Reading Questions for Gorky, “Soviet Literature,” Shostakovich, Lady Macbeth of Mtsensk, and Pravda, “Chaos Instead of Music”

 

 

  1. By going to a source other than Wikipedia, find a brief reliable biography of Maxim Gorky. How does what you learn about Gorky’s life help you understand his comments on “Soviet Literature”?

 

  1. Why does Gorky think that the “bourgeoisie has never had any proclivity towards the creation of culture”? (CR 92)

 

  1. Why is Gorky critical of the educational system under capitalism? (CR 92)

 

 

  1. Would Gorky believe that you could be a “maker” without also being a “doer”? Find evidence for your answer to the question in his comments on “Soviet Literature.”

 

  1. What, according to Gorky, should be the “principal hero of our books”?

 

  1. Why, according to Gorky, should the destruction of capitalism lead to different sorts of relationships between parents and their children? (95)

 

  1. Why, according to Gorky, should writers in the Soviet state pay more attention to women? (CR 95)

 

  1. What is Gorky proposing when he suggests that the “proletariat state must education thousdands of first class…’engineers of the soul’”? (CR 96)

 

Shostakovich’s Lady Macbeth of Mtsensk

 

  1. How do you think Shostakovich wants us to feel about Katerina?
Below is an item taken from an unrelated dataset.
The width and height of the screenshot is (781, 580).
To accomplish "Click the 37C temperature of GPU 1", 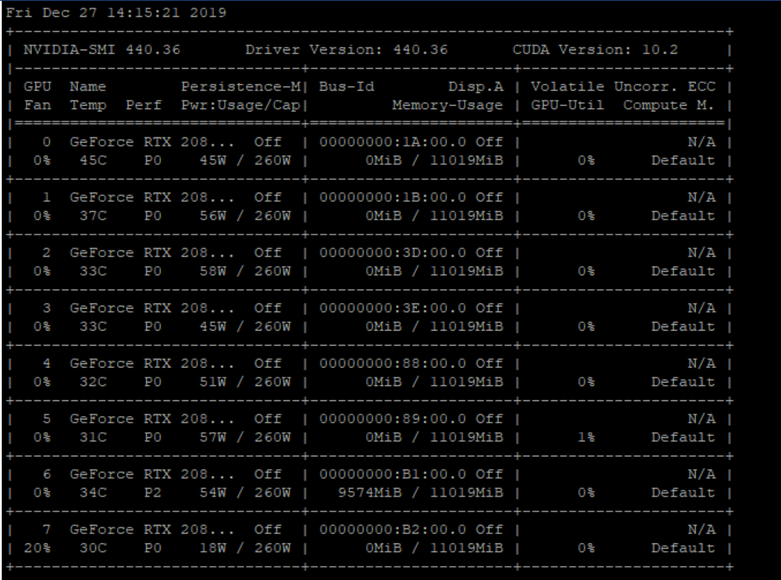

Are we supposed to despite her? Pity her? Sympathize with her?

 

  1. Would Gorky have liked Lady Macbeth of Mtsensk? Why? Why not?

 

  1. In its review of Lady Macbeth of Mtsensk (“Chaos Instead of Music,” CR 100-1), the official Communist Party newspaper, Pravda, writes that Shostakovich wants us to see the “predatory merchant woman [Katerina]… as some kind of ‘victim’ of bourgeois society.” Do you think she is a victim?

 

  1. What most displeases the Pravda critic about Shostakovich’s opera?

 

I’ll talk about this in the lecture, but the music that accompanies a rape scene is what sends Stalin ‘round the bend. I’ll play this clip in class.